Vorwort:
Lupus est homo homini, non homo, quom qualis sit, non novit. - (Thomas Hobbes)
"Der Mensch ist dem Menschen ein Wolf, kein Mensch, wenn er nicht weiß, welcher Art sein Gegenüber ist." oder besser freier übersetzt: "Der Mensch verhält sich gegenüber seinen Mitmenschen unmenschlich."
Ich habe mich schon immer gefragt, was einen Menschen dazu gebracht haben könnte, aktiv einem grausamen Herrn zu folgen. Eine Beantwortung der Frage nach dem gut-böse-Schema schien mir etwas zu simpel. Ist es eigene Grausamkeit, Verblendung, Dummheit, Gleichgültigkeit, Zwang ... ?
Inhalt:
Kaiko ist ein Slytherin mit all deren typischen Charakterzügen - Für eine Mord wird er von der Zauberergesellschaft verurteilt.

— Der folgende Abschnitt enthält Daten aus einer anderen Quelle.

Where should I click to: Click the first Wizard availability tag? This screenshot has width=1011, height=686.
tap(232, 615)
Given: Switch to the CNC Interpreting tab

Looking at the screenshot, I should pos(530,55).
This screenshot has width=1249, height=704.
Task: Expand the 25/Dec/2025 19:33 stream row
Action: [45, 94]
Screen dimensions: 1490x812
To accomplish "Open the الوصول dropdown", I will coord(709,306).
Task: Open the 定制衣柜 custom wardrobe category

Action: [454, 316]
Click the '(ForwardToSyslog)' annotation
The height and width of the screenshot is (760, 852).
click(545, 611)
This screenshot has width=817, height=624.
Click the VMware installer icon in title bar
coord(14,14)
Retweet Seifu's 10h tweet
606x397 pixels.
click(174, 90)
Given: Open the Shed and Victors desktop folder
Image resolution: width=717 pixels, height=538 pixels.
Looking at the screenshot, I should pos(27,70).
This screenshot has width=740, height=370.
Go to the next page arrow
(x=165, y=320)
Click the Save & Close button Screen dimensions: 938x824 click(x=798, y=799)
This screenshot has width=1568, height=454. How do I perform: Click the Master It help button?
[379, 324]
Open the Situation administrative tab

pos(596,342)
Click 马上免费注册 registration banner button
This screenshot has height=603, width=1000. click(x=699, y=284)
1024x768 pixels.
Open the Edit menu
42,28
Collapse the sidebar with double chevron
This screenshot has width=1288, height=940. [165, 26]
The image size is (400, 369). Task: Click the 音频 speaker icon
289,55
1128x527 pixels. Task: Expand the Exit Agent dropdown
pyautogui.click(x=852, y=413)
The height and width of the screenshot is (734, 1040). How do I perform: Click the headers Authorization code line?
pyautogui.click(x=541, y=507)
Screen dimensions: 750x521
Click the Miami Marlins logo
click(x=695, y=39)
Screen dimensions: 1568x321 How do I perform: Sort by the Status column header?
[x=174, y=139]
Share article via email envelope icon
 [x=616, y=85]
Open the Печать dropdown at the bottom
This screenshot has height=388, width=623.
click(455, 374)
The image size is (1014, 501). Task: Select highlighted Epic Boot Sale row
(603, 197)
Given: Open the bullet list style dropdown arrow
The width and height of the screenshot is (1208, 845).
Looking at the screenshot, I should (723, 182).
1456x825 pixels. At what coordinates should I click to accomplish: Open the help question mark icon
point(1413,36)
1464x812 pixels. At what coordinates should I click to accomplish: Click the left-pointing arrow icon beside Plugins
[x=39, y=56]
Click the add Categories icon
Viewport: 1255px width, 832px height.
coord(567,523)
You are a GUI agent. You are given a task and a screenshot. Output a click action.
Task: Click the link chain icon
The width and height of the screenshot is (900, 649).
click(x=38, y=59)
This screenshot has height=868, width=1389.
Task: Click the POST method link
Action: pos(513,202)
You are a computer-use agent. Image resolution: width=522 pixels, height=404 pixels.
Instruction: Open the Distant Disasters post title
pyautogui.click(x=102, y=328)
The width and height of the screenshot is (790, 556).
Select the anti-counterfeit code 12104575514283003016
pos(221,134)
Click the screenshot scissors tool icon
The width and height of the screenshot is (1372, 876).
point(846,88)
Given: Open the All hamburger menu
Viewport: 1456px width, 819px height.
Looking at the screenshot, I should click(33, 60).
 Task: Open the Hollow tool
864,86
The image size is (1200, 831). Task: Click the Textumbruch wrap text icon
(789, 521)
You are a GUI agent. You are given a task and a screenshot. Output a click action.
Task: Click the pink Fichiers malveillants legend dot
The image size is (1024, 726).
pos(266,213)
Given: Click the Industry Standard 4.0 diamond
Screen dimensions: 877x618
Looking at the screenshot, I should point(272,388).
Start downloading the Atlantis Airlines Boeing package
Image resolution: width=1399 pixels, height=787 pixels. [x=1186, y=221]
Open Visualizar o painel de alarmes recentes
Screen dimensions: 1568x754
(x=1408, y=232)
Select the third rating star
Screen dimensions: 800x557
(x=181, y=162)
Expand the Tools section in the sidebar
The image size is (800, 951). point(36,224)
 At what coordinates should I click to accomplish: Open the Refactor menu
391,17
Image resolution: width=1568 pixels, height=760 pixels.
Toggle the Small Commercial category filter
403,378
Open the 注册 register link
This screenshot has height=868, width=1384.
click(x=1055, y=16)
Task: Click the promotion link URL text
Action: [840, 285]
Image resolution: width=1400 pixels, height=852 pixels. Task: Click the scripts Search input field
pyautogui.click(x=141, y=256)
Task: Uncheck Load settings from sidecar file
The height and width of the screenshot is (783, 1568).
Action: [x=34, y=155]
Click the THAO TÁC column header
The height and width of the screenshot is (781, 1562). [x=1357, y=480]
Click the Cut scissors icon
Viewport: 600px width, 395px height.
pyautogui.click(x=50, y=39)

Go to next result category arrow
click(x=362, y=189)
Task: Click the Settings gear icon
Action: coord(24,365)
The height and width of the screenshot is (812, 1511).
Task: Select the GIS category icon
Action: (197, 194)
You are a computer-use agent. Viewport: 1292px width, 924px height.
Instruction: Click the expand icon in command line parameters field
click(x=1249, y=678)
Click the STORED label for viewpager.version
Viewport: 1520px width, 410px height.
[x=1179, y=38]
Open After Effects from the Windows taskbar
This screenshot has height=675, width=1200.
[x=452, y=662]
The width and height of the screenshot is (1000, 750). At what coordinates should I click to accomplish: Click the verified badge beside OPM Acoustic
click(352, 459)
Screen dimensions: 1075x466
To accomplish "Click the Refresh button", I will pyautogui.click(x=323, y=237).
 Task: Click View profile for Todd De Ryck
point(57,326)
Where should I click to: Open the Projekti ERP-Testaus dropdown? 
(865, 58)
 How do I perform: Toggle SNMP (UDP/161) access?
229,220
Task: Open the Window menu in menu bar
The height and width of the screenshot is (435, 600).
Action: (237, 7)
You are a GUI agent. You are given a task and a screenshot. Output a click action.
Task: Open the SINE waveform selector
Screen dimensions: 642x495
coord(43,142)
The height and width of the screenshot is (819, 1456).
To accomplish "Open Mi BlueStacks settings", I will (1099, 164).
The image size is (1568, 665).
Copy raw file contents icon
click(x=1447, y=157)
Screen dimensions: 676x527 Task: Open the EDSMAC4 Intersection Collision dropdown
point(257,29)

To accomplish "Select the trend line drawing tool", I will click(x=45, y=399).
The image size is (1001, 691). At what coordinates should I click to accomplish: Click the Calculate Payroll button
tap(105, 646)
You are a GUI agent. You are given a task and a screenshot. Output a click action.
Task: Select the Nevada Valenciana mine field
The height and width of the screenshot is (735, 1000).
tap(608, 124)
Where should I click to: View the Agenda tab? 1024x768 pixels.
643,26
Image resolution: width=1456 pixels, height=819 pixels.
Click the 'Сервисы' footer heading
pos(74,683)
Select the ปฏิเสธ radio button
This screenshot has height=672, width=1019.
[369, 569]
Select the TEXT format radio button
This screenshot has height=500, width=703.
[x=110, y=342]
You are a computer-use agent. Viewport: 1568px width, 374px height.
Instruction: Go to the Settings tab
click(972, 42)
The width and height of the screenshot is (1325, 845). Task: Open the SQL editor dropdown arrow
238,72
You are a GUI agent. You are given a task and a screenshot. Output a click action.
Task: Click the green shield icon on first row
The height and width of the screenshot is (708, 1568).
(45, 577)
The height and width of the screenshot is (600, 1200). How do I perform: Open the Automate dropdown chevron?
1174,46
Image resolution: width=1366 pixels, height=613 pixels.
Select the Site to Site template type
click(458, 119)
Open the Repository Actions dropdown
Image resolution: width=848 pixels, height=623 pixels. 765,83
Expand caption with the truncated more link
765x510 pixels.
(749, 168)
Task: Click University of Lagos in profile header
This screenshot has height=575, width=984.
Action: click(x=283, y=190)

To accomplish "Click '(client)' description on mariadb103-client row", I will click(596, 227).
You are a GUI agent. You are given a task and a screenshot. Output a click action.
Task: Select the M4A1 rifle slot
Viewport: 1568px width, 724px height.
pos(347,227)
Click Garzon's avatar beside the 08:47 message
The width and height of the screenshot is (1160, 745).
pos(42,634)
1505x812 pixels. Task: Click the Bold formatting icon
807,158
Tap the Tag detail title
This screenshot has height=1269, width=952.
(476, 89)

Voldemort gibt ihm die Gelegenheit seiner Strafe zu entgehen.
Dumbledore gibt ihm die Gelegenheit Voldemorts Herrschaft zu entgehen.
Ein großes Dankeschön geht an Joeli, die die Geschichte beta-gelesen hat!
Die Kammer des Schreckens ist also wieder geschlossen.
Nachzügler kommen die Treppe hinab und diskutieren über das Thema. Genau wie die anderen, die sich bereits im Gemeinschaftsraum aufhalten - wie wohl die gesamte Schule, auch wenn man außerhalb Slytherins wohl noch weniger von den Hintergründen der Geschehnisse weiß als hier.
Aber es ist auch nicht so, dass wir die Wahrheit kennen würden...
Was Fakten betrifft, hat Dippet sich bei seiner abendlichen Ansprache bravourös zurückgehalten, und umso wilder wuchern natürlich die Gerüchte.
Ich sitze in einer der steinernen Nischen und beobachte die Gruppe, die sich um den Kamin eingefunden hat.
Riddle hält Hof.
Anders kann man es nicht nennen.
Die hochlehnigen, reich beschnitzten und mit schwarzem Leder bezogenen Stühle sehen aus wie aus der Ratskammer eines ehrwürdigen, längst verstorbenen Adeligen, aber sie sind alles andere als bequem.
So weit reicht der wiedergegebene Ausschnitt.